## WHAT THIS TASK INVOLVES
The response should be a faithful copy of every record, with nothing left out.
= = =
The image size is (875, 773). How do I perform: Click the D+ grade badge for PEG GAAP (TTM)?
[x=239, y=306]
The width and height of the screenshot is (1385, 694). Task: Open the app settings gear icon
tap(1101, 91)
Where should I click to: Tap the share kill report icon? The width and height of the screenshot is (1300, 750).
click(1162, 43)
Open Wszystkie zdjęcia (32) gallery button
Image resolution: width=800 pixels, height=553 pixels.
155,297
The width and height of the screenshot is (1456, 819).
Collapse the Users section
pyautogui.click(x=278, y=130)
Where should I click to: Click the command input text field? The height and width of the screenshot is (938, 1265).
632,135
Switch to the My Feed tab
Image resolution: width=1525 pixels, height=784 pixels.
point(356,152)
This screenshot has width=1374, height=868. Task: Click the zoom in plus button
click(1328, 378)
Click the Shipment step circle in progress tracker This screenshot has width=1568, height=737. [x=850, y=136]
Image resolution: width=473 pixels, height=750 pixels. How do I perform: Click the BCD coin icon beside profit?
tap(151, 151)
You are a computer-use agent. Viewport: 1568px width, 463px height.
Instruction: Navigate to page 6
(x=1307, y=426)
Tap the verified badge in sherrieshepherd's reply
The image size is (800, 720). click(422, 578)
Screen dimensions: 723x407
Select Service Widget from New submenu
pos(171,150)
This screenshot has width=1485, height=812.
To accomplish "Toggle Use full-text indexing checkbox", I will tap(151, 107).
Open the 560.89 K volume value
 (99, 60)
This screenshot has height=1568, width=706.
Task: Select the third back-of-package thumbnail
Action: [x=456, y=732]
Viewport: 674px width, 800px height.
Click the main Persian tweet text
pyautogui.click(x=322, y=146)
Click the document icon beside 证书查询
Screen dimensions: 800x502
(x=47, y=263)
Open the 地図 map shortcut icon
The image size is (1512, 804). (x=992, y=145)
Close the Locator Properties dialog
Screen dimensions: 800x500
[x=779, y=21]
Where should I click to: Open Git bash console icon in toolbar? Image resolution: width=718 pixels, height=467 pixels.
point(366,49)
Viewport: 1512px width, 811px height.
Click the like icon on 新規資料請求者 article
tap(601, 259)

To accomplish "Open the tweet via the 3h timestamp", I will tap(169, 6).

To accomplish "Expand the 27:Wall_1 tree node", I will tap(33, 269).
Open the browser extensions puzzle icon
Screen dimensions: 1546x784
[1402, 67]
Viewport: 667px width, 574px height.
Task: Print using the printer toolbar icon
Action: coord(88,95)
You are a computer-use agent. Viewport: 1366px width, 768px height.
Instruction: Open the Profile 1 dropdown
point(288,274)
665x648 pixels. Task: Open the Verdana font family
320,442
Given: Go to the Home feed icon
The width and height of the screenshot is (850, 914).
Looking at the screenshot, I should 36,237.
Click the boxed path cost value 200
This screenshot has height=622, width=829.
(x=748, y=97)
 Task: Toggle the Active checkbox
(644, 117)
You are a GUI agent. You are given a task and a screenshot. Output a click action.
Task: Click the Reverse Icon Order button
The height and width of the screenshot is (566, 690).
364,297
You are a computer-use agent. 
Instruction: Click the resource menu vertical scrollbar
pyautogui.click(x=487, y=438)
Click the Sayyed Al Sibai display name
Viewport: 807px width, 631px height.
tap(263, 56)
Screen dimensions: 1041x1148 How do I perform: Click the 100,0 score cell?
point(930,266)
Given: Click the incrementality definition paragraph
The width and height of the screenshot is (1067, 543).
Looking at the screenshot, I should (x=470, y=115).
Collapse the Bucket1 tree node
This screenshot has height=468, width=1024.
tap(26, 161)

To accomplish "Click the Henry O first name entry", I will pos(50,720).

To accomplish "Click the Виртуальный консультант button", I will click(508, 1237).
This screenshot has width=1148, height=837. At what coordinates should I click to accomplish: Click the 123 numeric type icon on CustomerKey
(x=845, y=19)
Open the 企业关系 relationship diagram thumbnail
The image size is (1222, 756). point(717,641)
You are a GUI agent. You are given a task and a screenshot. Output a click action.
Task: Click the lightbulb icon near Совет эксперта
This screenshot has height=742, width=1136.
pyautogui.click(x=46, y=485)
= = =
## TASK ANSWER
The image size is (875, 773). How do I perform: Click the D+ grade badge for PEG GAAP (TTM)?
[x=239, y=306]
The width and height of the screenshot is (1385, 694). Task: Open the app settings gear icon
tap(1101, 91)
Where should I click to: Tap the share kill report icon? The width and height of the screenshot is (1300, 750).
click(1162, 43)
Open Wszystkie zdjęcia (32) gallery button
Image resolution: width=800 pixels, height=553 pixels.
155,297
The width and height of the screenshot is (1456, 819).
Collapse the Users section
pyautogui.click(x=278, y=130)
Where should I click to: Click the command input text field? The height and width of the screenshot is (938, 1265).
632,135
Switch to the My Feed tab
Image resolution: width=1525 pixels, height=784 pixels.
point(356,152)
This screenshot has width=1374, height=868. Task: Click the zoom in plus button
click(1328, 378)
Click the Shipment step circle in progress tracker This screenshot has width=1568, height=737. [x=850, y=136]
Image resolution: width=473 pixels, height=750 pixels. How do I perform: Click the BCD coin icon beside profit?
tap(151, 151)
You are a computer-use agent. Viewport: 1568px width, 463px height.
Instruction: Navigate to page 6
(x=1307, y=426)
Tap the verified badge in sherrieshepherd's reply
The image size is (800, 720). click(422, 578)
Screen dimensions: 723x407
Select Service Widget from New submenu
pos(171,150)
This screenshot has width=1485, height=812.
To accomplish "Toggle Use full-text indexing checkbox", I will tap(151, 107).
Open the 560.89 K volume value
 (99, 60)
This screenshot has height=1568, width=706.
Task: Select the third back-of-package thumbnail
Action: [x=456, y=732]
Viewport: 674px width, 800px height.
Click the main Persian tweet text
pyautogui.click(x=322, y=146)
Click the document icon beside 证书查询
Screen dimensions: 800x502
(x=47, y=263)
Open the 地図 map shortcut icon
The image size is (1512, 804). (x=992, y=145)
Close the Locator Properties dialog
Screen dimensions: 800x500
[x=779, y=21]
Where should I click to: Open Git bash console icon in toolbar? Image resolution: width=718 pixels, height=467 pixels.
point(366,49)
Viewport: 1512px width, 811px height.
Click the like icon on 新規資料請求者 article
tap(601, 259)

To accomplish "Open the tweet via the 3h timestamp", I will tap(169, 6).

To accomplish "Expand the 27:Wall_1 tree node", I will tap(33, 269).
Open the browser extensions puzzle icon
Screen dimensions: 1546x784
[1402, 67]
Viewport: 667px width, 574px height.
Task: Print using the printer toolbar icon
Action: coord(88,95)
You are a computer-use agent. Viewport: 1366px width, 768px height.
Instruction: Open the Profile 1 dropdown
point(288,274)
665x648 pixels. Task: Open the Verdana font family
320,442
Given: Go to the Home feed icon
The width and height of the screenshot is (850, 914).
Looking at the screenshot, I should 36,237.
Click the boxed path cost value 200
This screenshot has height=622, width=829.
(x=748, y=97)
 Task: Toggle the Active checkbox
(644, 117)
You are a GUI agent. You are given a task and a screenshot. Output a click action.
Task: Click the Reverse Icon Order button
The height and width of the screenshot is (566, 690).
364,297
You are a computer-use agent. 
Instruction: Click the resource menu vertical scrollbar
pyautogui.click(x=487, y=438)
Click the Sayyed Al Sibai display name
Viewport: 807px width, 631px height.
tap(263, 56)
Screen dimensions: 1041x1148 How do I perform: Click the 100,0 score cell?
point(930,266)
Given: Click the incrementality definition paragraph
The width and height of the screenshot is (1067, 543).
Looking at the screenshot, I should (x=470, y=115).
Collapse the Bucket1 tree node
This screenshot has height=468, width=1024.
tap(26, 161)

To accomplish "Click the Henry O first name entry", I will pos(50,720).

To accomplish "Click the Виртуальный консультант button", I will click(508, 1237).
This screenshot has width=1148, height=837. At what coordinates should I click to accomplish: Click the 123 numeric type icon on CustomerKey
(x=845, y=19)
Open the 企业关系 relationship diagram thumbnail
The image size is (1222, 756). point(717,641)
You are a GUI agent. You are given a task and a screenshot. Output a click action.
Task: Click the lightbulb icon near Совет эксперта
This screenshot has height=742, width=1136.
pyautogui.click(x=46, y=485)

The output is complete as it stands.